Court Opinion

ID: 5953427
Source: CourtListenerOpinion
Date Created: 2022-01-13 06:29:32.335004+00
Date Added: 2024-06-11T08:47:50.466114
License: Public Domain

— In a juvenile delinquency proceeding pursuant to Family Court Act article 3, the appeal is from an order of disposition of the Family Court, Queens County (Ambrosio, J.), entered January 8, 1991, which, upon a fact-finding order of the same court, dated November 30, 1990, made after a hearing, finding that the appellant had committed an act which, if committed by an adult, would have constituted the crime of criminal possession of a controlled substance in the fifth degree, adjudged him to be a juvenile delinquent, and ordered him conditionally discharged for 12 months.
Ordered that the order of disposition is affirmed, without costs or disbursements.

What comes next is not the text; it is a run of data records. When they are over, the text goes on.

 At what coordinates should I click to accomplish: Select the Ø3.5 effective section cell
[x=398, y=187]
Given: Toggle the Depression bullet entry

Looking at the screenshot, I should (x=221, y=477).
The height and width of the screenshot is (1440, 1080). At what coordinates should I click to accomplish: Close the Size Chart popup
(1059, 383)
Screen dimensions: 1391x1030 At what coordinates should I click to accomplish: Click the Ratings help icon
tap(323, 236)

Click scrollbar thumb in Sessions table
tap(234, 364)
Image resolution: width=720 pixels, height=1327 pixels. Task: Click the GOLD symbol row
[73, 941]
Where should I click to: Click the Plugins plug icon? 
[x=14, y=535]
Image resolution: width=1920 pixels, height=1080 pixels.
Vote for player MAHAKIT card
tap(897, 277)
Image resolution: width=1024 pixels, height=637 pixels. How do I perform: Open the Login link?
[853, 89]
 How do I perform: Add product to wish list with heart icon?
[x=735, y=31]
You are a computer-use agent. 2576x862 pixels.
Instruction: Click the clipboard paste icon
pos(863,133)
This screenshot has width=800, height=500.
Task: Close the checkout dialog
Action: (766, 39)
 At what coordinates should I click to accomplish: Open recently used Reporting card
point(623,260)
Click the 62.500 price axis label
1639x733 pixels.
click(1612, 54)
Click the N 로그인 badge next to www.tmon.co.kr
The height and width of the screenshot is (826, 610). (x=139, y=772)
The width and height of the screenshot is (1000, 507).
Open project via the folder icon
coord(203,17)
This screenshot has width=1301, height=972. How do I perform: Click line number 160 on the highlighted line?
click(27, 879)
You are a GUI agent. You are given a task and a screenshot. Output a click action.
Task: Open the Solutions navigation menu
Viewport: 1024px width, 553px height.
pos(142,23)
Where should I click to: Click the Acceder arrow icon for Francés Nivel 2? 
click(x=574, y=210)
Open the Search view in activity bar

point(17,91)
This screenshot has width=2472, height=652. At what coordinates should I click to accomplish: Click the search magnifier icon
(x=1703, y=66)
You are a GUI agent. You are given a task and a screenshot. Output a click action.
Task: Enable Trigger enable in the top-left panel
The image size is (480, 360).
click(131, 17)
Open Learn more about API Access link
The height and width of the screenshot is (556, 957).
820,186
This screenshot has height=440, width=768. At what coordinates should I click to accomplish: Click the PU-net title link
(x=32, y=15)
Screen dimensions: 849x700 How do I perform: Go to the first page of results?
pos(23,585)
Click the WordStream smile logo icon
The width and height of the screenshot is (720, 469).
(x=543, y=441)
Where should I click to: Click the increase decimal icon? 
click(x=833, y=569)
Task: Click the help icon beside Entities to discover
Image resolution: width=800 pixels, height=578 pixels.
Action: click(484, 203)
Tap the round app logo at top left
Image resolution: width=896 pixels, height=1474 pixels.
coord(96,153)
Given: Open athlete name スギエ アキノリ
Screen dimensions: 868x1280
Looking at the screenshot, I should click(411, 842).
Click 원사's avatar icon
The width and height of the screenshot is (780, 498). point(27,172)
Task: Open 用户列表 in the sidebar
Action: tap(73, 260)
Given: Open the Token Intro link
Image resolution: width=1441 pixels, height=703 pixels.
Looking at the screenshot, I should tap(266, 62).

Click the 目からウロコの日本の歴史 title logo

The appellant’s motion to suppress evidence seized upon his arrest was properly denied without a hearing since his supporting papers were conclusory and failed to allege any facts in support of his motion (see, CPL 710.60 [3]; People v Washington, 106 AD2d 593; Matter of Roberto H., 67 AD2d 549). Moreover, the People’s papers in opposition revealed that, in fact, the evidence was found in a bush and was not seized from the appellant’s person. Because the appellant failed to allege an expectation of privacy in the thing seized or the place searched, there was no basis upon which a hearing was warranted (see, People v Wesley, 73 NY2d 351; People v Gomez, 67 NY2d 843; People v Stevens, 129 AD2d 749). Bracken, J. P., Sullivan, Balletta and Copertino, JJ., concur.